L’écologie industrielle propose déjà des plans de cités durables ou écovilles « neutres en carbone », avec recyclage des déchets, énergie solaire et toutes les commodités électroniques. C’est d’abord en Chine ou à Abu Dhabi que seront construites ces nouvelles villes coloniales – dans un style architectural bien sûr respectueux des traditions locales –, vitrines de l’impérialisme technologique parvenu à lahaute qualité environnementale. Mais c’est partout que les bureaux d’études des sociétés d’ingénierie se sont mis au travail en prévision des nouvelles normes qu’édictera la gouvernance écologique. Dans son exultation après un « Grenelle de l’environnement » prometteur de parts de marché, un homme d’affaires en arrive ainsi à adopter tout naturellement les accents martiaux d’un directeur de kolkhoze rappelant les objectifs du plan-quinquennal et alignant les slogans du grand bond en avant de l’économie durable : « mobilisation nationale… urgence écologique… sauvegarde de notre planète… futur de nos enfants » ; sans manquer de souligner que « la volonté politique de réhabilitation et de construction de bâtiments, de quartiers ou même de villes écologiques représente pour les industriels de formidables opportunités de croissance » (Gérard Mestrallet, PDG de Suez, « L’environnement, catalyseur d’innovation et de croissance », Le Monde, 21 décembre 2007.) Pour compléter le tableau tout en respectant la parité, citons aussi une directrice du développement durable du groupe Veolia-Environnement, non moins enthousiaste : « La construction et la rénovation « vertes » sont en marche, c’est un marché immense, foisonnant, passionnant et très prometteur, à tel point que le nouvel Eldorado est aujourd’hui celui des clean tech, dans le bâtiment, c’est-à-dire des technologies propres en référence à l’impérieuse nécessité d’alléger l’empreinte carbone de toutes les constructions du monde, conformément à la feuille de route fixée. » (Geneviève Ferone, 2030, le krach écologique, 2008.) […]

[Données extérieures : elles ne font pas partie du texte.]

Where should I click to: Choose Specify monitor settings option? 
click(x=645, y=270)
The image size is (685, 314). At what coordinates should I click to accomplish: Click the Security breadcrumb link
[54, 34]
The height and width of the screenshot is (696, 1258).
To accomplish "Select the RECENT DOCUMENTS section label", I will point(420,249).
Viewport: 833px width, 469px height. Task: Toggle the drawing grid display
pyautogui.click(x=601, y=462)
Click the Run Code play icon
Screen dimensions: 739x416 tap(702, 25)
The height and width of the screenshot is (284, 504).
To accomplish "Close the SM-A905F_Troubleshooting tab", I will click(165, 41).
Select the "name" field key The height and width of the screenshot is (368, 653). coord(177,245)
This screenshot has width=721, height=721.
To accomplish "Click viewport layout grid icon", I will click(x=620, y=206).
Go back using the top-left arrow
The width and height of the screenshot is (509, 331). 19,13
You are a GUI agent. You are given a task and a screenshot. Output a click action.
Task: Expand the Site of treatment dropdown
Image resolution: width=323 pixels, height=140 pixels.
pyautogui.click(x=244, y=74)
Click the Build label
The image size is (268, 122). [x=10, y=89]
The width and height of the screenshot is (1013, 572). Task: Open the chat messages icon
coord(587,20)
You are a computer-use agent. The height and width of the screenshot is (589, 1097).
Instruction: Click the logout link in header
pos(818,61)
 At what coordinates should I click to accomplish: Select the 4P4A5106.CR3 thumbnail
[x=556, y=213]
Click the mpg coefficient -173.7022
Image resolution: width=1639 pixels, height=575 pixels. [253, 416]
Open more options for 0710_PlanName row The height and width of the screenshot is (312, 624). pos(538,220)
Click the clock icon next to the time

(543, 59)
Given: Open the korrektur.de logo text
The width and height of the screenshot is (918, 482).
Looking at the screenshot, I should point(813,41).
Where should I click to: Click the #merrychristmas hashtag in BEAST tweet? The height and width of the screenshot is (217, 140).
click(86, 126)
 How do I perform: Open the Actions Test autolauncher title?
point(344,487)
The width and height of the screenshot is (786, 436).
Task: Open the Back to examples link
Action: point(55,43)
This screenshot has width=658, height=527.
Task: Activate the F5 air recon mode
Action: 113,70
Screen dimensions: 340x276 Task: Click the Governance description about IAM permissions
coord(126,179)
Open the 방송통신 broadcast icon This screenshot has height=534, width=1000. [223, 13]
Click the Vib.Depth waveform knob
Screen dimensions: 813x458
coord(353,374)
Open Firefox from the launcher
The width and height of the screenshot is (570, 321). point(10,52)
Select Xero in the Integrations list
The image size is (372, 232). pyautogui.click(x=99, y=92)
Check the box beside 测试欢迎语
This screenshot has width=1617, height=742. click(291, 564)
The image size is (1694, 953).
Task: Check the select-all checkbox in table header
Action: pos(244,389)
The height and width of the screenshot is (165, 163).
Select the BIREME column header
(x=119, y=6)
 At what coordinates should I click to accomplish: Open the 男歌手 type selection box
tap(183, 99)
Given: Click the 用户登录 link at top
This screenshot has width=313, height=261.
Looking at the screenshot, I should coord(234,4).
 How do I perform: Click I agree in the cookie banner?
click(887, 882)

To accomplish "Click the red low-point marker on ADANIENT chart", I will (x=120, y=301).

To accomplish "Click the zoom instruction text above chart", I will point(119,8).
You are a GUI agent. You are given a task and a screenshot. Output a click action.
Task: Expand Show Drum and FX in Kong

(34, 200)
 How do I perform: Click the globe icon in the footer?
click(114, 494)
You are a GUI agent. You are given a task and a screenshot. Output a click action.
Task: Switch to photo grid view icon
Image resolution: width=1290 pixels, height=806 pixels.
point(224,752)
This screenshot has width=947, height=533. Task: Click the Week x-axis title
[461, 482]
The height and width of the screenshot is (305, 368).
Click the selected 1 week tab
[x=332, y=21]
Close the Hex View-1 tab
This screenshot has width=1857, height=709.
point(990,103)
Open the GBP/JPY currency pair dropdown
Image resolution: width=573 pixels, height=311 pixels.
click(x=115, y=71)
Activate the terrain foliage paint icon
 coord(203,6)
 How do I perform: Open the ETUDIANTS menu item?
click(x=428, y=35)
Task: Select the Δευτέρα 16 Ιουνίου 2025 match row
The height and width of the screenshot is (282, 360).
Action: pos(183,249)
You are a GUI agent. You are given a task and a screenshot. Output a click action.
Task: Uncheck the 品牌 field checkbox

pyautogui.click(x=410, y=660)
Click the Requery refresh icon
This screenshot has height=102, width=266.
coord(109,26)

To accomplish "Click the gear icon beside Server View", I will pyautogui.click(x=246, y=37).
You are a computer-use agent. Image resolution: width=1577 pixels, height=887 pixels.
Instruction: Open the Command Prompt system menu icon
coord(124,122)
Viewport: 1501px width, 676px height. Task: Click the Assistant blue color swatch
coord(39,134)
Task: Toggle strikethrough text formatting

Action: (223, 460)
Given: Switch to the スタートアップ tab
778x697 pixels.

Les réfractaires qui voudront mettre en cause les bénéfices, quels qu’ils soient, que la propagande pour la sursocialisation persiste à faire miroiter contre l’évidence même, et qui refuseront l’embrigadement dans l’Union sacrée pour le sauvetage de la planète, peuvent s’attendre à être bientôt traités comme le sont en temps de guerre les déserteurs et les saboteurs. Car l’« état de nécessité » et les pénuries qui vont s’accumuler pousseront d’abord à accepter ou réclamer de nouvelles formes d’asservissement, pour sauver ce qui peut l’être de la survie garantie là où elle l’est encore quelque peu. (On voit ce qu’il en est là où l’on ne peut se targuer de tels acquis historiques.)

Cependant le cours de cette étrange guerre ne manquera pas de créer des occasions de passer à la critique en actes du chantage bureaucratique. Pour le dire un peu différemment : on peut prévoir l’entropie, mais pas l’émergence du nouveau. Le rôle de l’imagination théorique reste de discerner, dans un présent écrasé par la probabilité du pire, les diverses possibilités qui n’en demeurent pas moins ouvertes. Pris comme n’importe qui à l’intérieur d’une réalité aussi mouvante que violemment destructrice, nous nous gardons d’oublier ce fait d’expérience, propre nous semble-t-il à lui résister, que l’action de quelques individus, ou de groupes humains très restreints, peut, avec un peu de chance, de rigueur, de volonté, avoir des conséquences incalculables.